Yes, tried to go through it with my wife, whose patience ran out pretty quickly. This all needs to be more straightforward and comprehensible to the many. I’ve been debating lately turning off messages everywhere except my iPhone. Too many sources of interruption and my phone is with me always.
Young folk regard calling as an unwelcome intrusion, bad manners compared to text messaging, important that there’s a route for them to be able to get through, this will be useful Josh and Adam, thanks.
Now if only WhatsApp could be contained… my Android wielding friends and the communities on there, that’s real noise. All my various ‘other’ messaging apps, from WhatsApp to Slack to Telegram, are all in a folder with the only permitted notification being a badge. If the folder has a badge I know there’s a message ‘somewhere’ and can look through them. But no noise, no thanks.
I have two very similar contacts. One has entries for “Ringtone” and “Text Tone”. (Interesting inconsistency of terminology.) The other only has “Ringtone”. Can anyone explain why this would be?
I don’t know. But what happens if you edit the contact, scroll down, and tap “edit fields”? Is there an option to add the field text tone?
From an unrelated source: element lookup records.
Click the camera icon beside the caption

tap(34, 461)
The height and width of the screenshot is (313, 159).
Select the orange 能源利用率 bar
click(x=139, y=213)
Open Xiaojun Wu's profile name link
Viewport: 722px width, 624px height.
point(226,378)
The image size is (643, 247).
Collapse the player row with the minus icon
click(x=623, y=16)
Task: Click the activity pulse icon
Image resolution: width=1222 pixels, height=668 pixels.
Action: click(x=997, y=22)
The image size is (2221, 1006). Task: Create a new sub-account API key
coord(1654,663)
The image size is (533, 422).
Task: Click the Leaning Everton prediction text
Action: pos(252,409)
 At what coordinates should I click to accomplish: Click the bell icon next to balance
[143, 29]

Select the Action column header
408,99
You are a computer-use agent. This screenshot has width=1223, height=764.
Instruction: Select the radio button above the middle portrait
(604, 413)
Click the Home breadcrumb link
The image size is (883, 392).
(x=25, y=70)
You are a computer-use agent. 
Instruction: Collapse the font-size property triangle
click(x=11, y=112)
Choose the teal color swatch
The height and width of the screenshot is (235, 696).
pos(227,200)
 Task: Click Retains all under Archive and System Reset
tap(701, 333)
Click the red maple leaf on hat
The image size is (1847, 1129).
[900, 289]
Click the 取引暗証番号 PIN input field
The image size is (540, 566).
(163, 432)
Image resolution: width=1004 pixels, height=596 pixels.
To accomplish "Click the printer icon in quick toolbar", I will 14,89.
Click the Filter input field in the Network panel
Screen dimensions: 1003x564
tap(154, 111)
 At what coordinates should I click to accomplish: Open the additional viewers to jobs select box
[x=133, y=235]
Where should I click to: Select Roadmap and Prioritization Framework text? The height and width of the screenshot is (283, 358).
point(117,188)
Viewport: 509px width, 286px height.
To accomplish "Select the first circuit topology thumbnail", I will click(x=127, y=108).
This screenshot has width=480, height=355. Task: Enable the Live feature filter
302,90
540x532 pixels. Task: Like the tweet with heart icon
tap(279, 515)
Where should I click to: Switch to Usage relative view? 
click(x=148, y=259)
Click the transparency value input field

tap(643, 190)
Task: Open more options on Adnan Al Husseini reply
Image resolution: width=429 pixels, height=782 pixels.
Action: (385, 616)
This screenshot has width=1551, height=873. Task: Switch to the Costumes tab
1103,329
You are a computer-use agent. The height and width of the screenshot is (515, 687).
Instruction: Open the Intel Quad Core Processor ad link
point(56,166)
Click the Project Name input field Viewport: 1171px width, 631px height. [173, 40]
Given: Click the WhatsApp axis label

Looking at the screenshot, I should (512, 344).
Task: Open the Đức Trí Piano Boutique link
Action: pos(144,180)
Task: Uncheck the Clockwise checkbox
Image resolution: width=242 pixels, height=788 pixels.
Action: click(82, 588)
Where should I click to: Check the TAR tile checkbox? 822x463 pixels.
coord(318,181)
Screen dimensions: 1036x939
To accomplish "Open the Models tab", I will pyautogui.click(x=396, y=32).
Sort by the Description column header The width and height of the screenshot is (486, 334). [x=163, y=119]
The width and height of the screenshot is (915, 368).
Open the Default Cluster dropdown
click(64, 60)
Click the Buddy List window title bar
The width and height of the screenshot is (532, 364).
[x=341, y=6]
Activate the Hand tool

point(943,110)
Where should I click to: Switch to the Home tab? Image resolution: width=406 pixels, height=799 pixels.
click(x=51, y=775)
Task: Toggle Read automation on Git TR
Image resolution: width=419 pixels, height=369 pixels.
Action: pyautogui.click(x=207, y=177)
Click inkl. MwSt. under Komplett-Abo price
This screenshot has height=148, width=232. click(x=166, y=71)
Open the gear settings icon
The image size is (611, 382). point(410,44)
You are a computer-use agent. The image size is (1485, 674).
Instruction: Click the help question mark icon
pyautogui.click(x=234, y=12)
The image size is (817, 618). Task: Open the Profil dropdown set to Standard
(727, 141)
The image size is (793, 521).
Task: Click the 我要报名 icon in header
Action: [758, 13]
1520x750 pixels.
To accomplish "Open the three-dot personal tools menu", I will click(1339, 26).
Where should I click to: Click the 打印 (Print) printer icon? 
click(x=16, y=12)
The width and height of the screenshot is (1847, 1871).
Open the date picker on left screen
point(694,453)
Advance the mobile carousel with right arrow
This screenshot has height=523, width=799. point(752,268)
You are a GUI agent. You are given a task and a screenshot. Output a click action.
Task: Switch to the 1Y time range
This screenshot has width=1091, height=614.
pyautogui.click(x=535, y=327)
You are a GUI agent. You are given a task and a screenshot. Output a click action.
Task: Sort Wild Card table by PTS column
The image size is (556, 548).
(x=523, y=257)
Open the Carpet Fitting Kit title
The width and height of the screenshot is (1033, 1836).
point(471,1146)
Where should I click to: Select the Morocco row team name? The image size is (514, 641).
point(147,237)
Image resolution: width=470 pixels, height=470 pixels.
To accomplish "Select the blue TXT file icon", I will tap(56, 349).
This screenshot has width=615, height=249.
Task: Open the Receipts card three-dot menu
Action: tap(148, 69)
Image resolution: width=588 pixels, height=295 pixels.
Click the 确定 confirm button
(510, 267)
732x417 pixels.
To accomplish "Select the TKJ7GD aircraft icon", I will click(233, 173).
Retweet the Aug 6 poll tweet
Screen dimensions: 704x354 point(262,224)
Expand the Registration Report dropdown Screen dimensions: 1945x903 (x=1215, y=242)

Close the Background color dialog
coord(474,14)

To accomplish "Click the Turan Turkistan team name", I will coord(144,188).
Ringtone is in the dictionary spelled that way. I think because of the ending and beginning “t”, text tone looks better than texttone.
This is a little weird. When I visited the “edit fields” list “Text Tone” wasn’t one of the available choices, but when I exited that list “Text Tone” appeared. Unpredictable software can be frustrating.
Could it be related to one contact having a landline phone number that doesn’t accept texts, or is in a different format that suggests it can’t accept texts?